Aos dezoito anos, muda-se para Paulo Afonso, divisa com Alagoas, afim de estudar e futuramente se tornar padre. Apesar de estar satisfeito com a nova vida, sentia falta das canções do Batalhão e passou a escrever seus primeiros versos de cordel. No ano seguinte, em 1998, com a morte do bispo de Paulo Afonso, escreve, em sua homenagem, a primeira obra: “Morte e Ressureição de Jesus”, sendo publicada somente três anos depois, quando uma grande oportunidade aparece para Varneci. Neste ano de 2001, uma de suas irmãs cursava serviço social em uma universidade em São Paulo e, ao ter uma aula específica sobre o cordel, comentou com seu professor sobre o trabalho de seu irmão. Muito interessado, o educador pediu que o chamasse para fazer uma palestra em São Paulo.

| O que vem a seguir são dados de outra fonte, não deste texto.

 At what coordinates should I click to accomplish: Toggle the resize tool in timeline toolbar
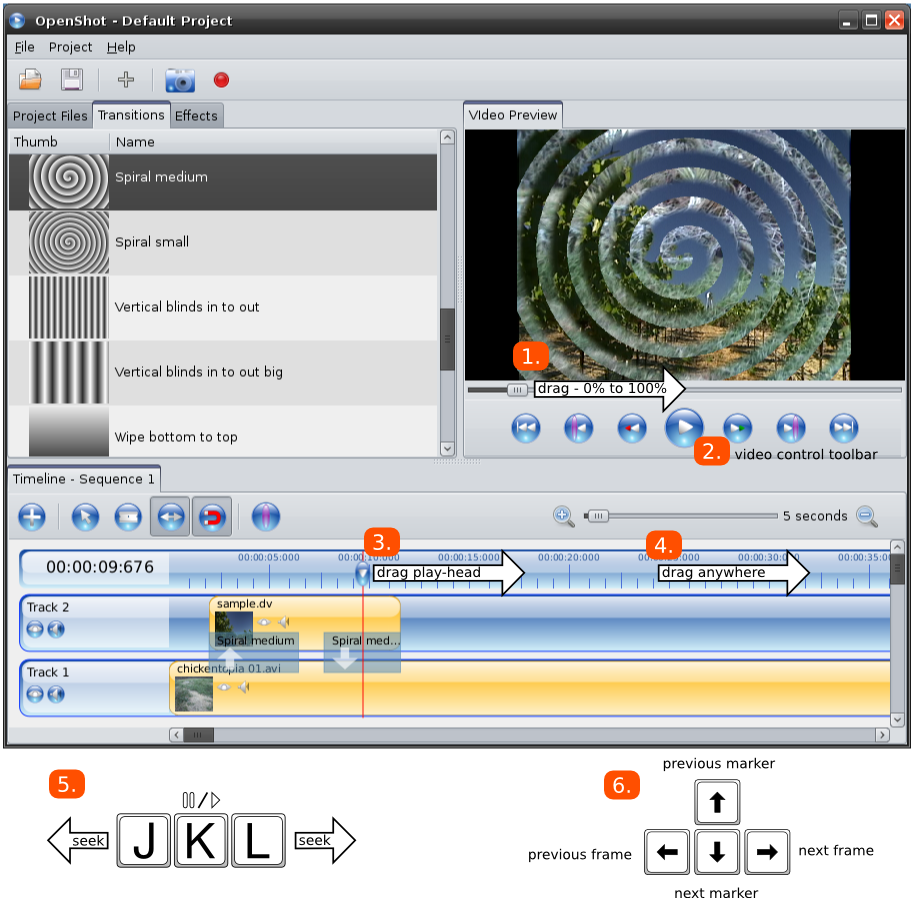point(168,517)
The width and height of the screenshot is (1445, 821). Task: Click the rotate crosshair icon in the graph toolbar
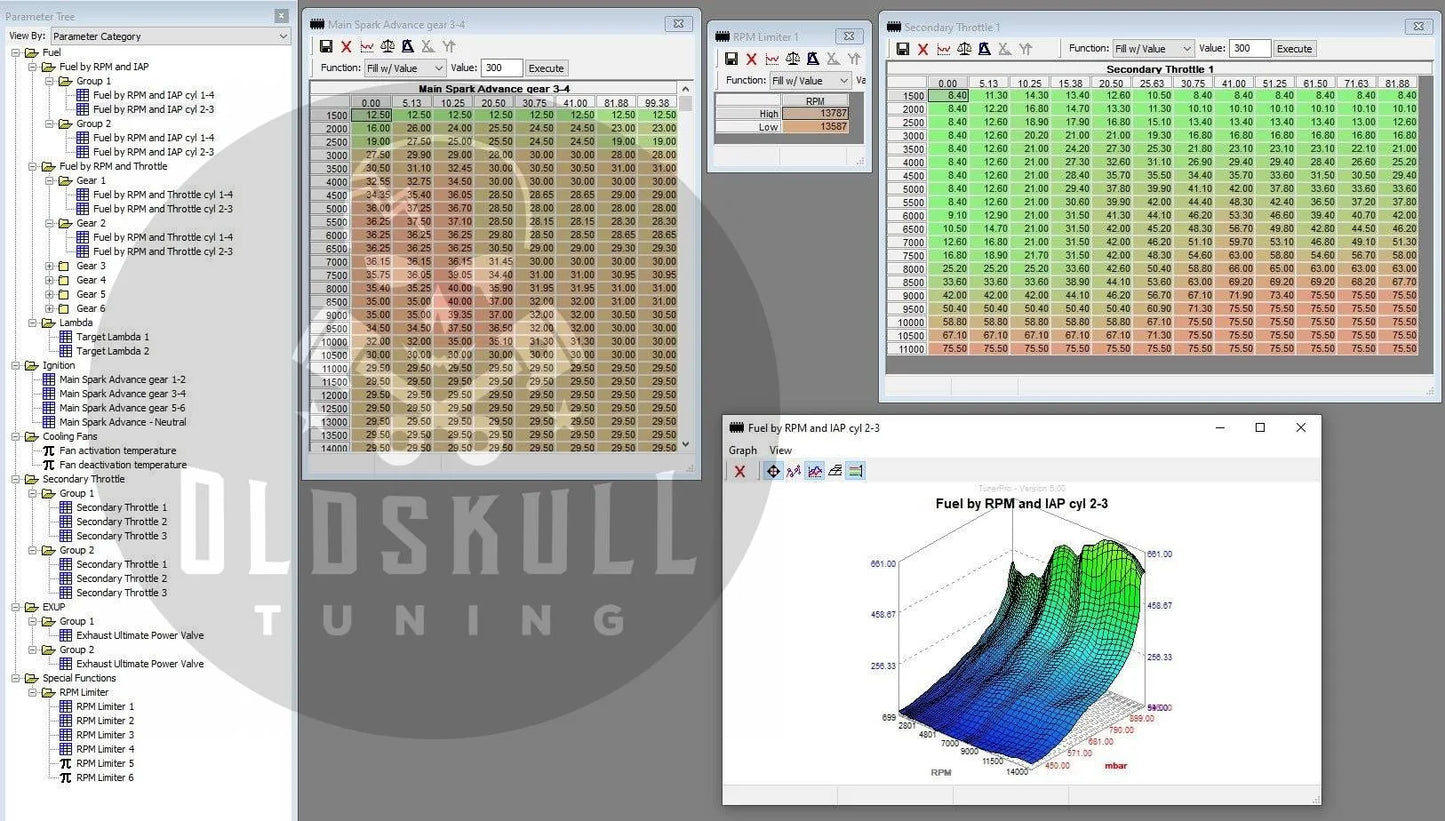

O encontro com esse professor lhe abre uma ampla rede de contatos na capital paulista. Naquele mesmo ano, é convidado pela Secretaria Municipal de Educação de São Paulo, para escrever sobre Paulo Freire, que completaria 80 anos naquela ocasião, produzindo a obra “Paulo Freire: um educador diferente”, seu primeiro trabalho distribuído para professores. Somente após esse trabalho, mas ainda em 2001, que o poeta acaba conseguindo publicar “Morte e Ressurreição de Jesus” com recursos próprios. A tiragem de mil exemplares dessa obra se esgotou rapidamente e a segunda, também de mil, foi vendida na sequência.
Em 2002, decide estudar história na Universidade Estadual da Paraíba quando se muda para a cidade de Guarabira, curiosamente, onde nascera José Camelo de Melo Resende, autor do famoso cordel “Pavão Misterioso”. Embora ainda não lançado por nenhuma editora, o cordel continuava a fazer parte de sua vida universitária e “já pagava as contas” afirma o poeta, com orgulho. “As pessoas acham que ninguém consegue viver de literatura, muito menos de cordel”, complementa.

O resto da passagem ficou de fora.